Prove $Hom(A^n, A^m) $ is a free module of dimension $mn$.
The fact that the dimension of $Hom(A^n, A^m) $ is $mn$ I think can be proven defining an explicit construction of the element, this is using a basis The following link has a proof I think can be adapted to this theorem https://www.ma.utexas.edu/users/kit/Algebra/Section_4.3--Dual_Spaces.pdf.
But is there a more refined way to do it?
On
A product of modules is characterized by the property that to give a homomorphism into the product is to give a collection of homomorphisms going into each component:
$$\textrm{Hom}_A(M, \prod\limits_i N_i) \cong \prod\limits_i \textrm{Hom}_A(M, N_i)$$
A coproduct (direct sum) of modules is characterized by the property that to give a homomorphism out of the coproduct is to give a collection of homomorphisms going out of each component:
$$\textrm{Hom}_A(\bigoplus\limits_i M_i, N) \cong \prod\limits_i\textrm{Hom}_A(M_i,N)$$
A priori, these are just bijections of sets, but all these guys naturally have module structures, and the bijections are easily seen to be module homomorphisms.

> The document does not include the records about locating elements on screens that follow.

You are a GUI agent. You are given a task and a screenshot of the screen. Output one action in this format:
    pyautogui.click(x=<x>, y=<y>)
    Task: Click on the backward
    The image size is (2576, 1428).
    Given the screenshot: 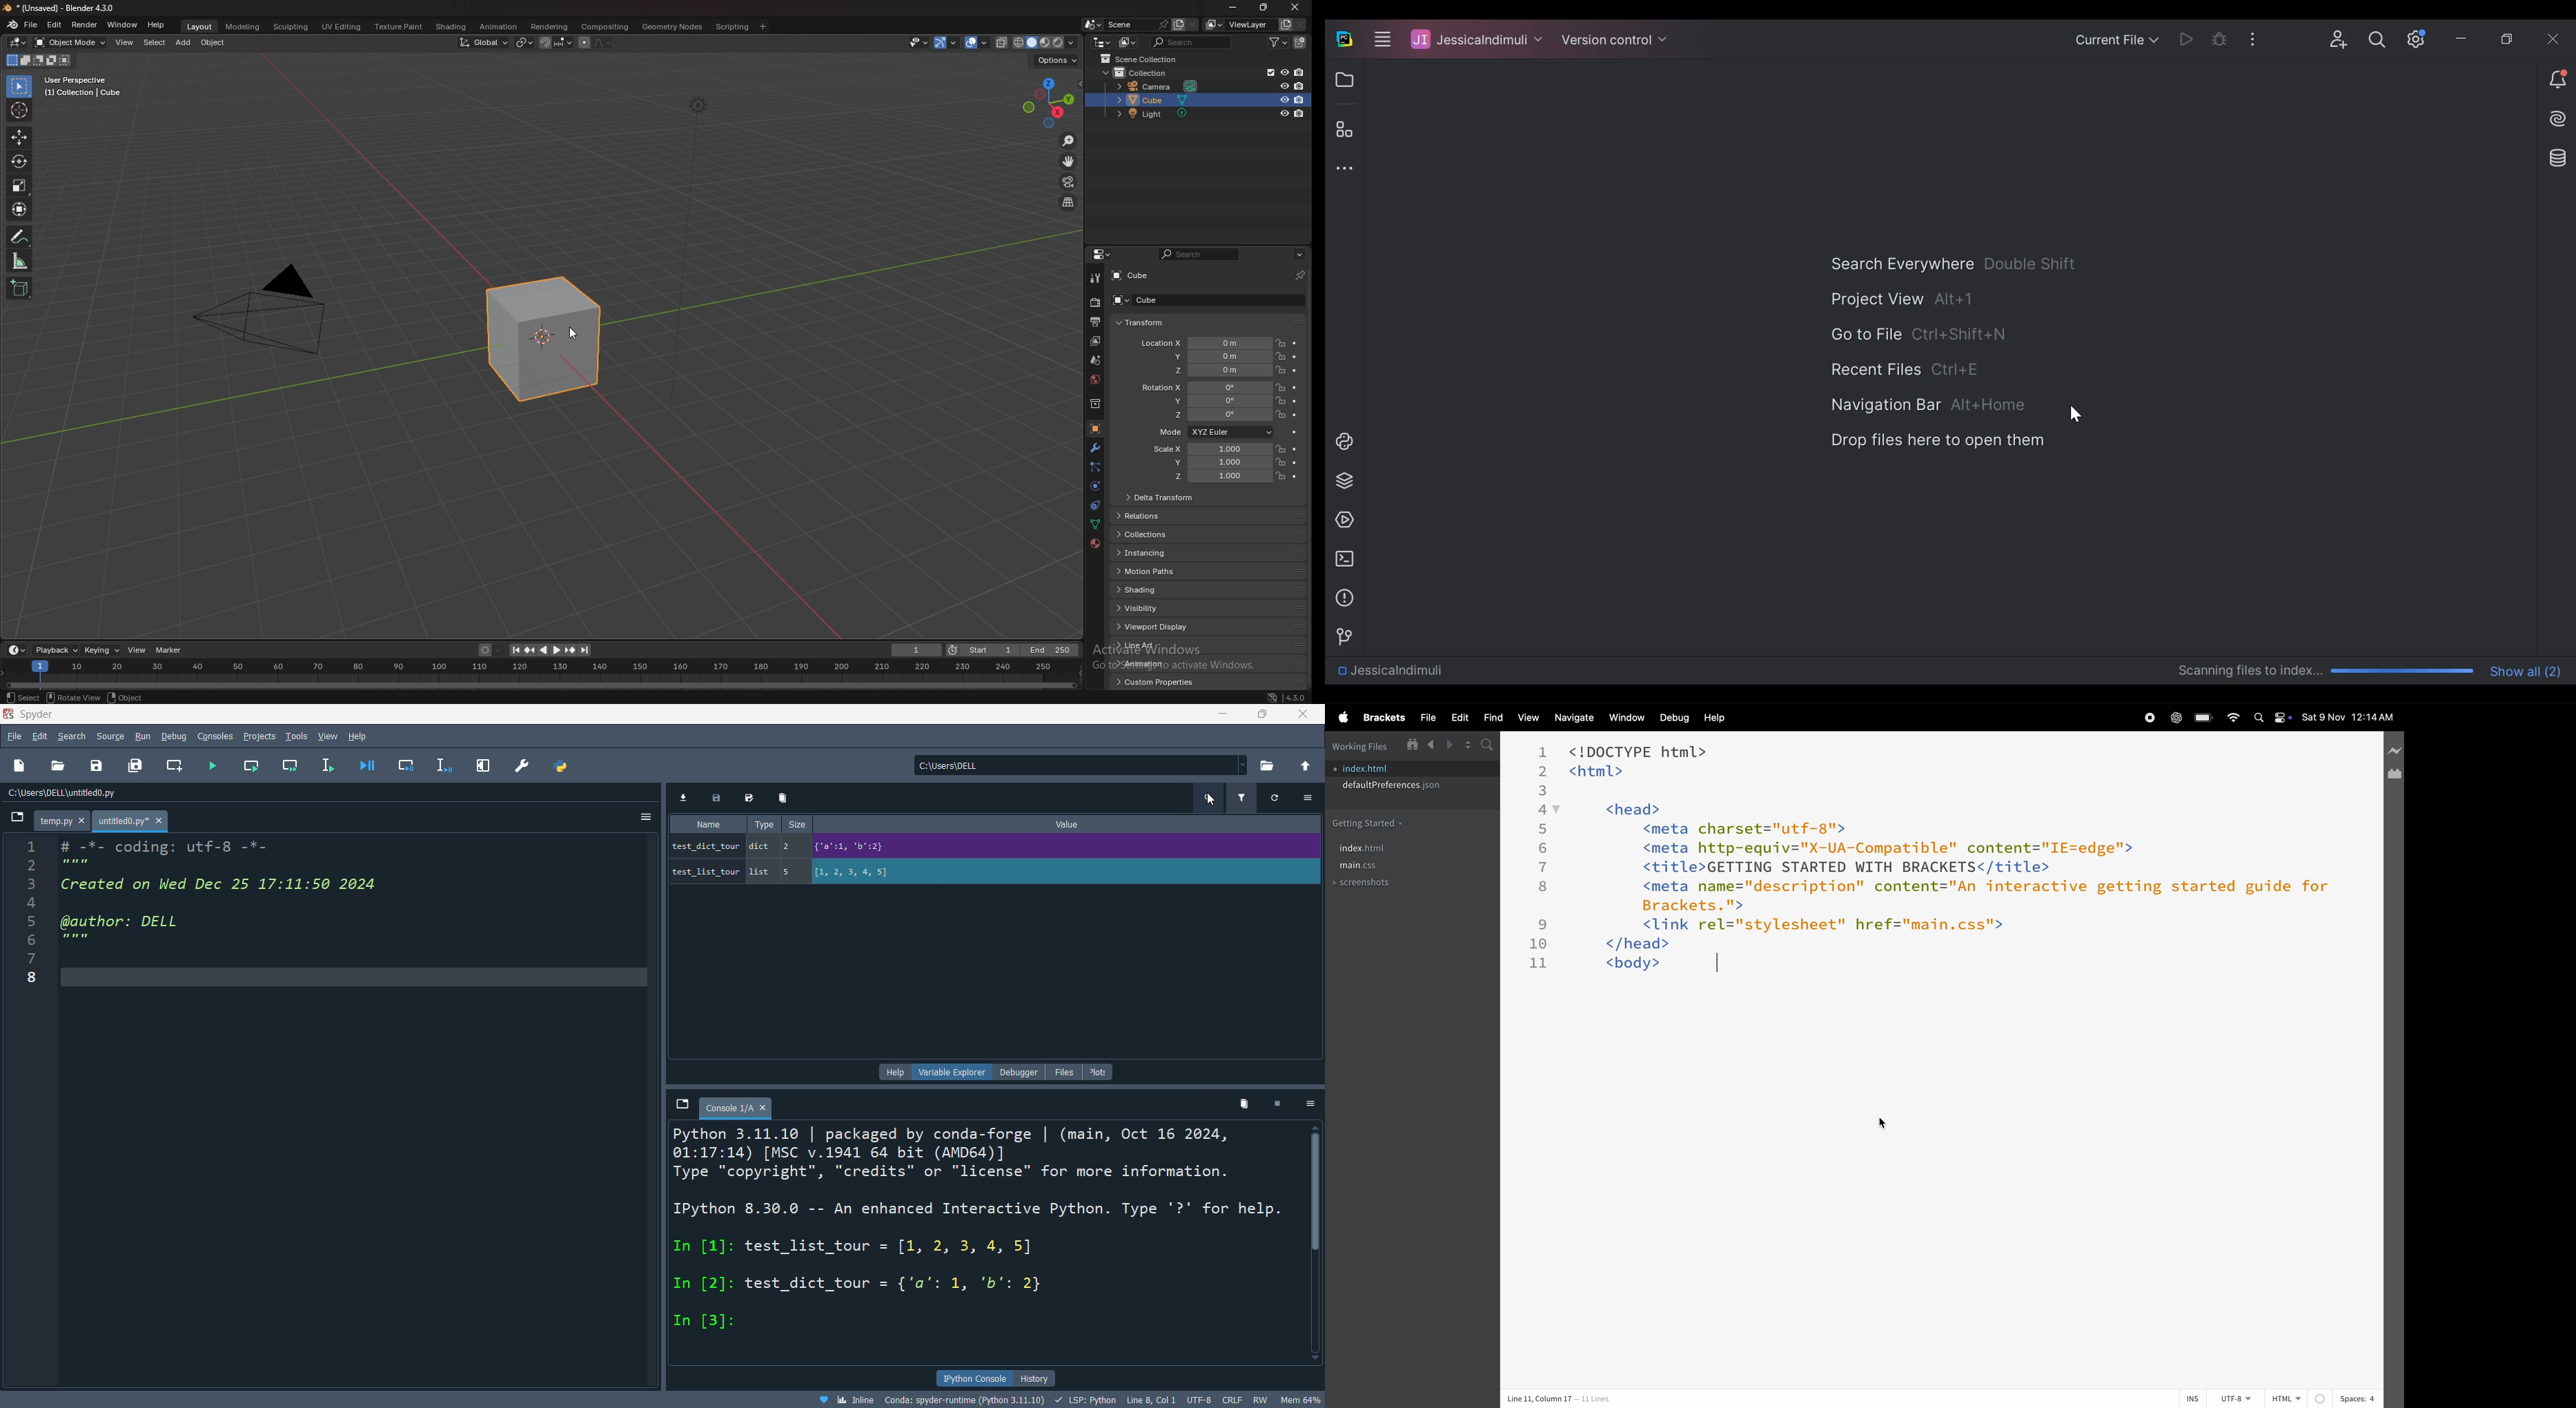 What is the action you would take?
    pyautogui.click(x=1431, y=744)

Putting these facts together, and using the fact that finite direct sums are the same thing as finite direct products, we get
$$\textrm{Hom}_A(A^n,A^m) \cong \prod\limits_{i=1}^n \textrm{Hom}_A(A,A^m) \cong \prod\limits_{i=1}^n \prod\limits_{j=1}^m \textrm{Hom}_A(A,A) \cong \prod\limits_{i=1}^n \prod\limits_{j=1}^m A \cong A^{nm}$$
Let $e_1, \dots, e_n$ be a basis for $A^n$ and $d_1, \dots, d_m$ a basis for $A^m$. An $A$-linear map $A^n \to A^m$ is determined exactly by where it sends each $e_i$ (do you see why? given where the map sends each $e_i$, where does it send the general element $\sum_i c_i e_i$?), and each $e_i$ is sent to some element of the form $$ \sum_{j=1}^m a_{ij}d_j \in A^m, $$ where the $a_{ij}$ are in $A$. Conversely, clearly any set of $a_{ij}$ also gives rise to a map $A^n \to A^m$ in the same way. In other words, each map can be expressed uniquely as a $m \times n$ matrix of elements of $A$, and certainly this is just a free $A$-module of rank $mn$.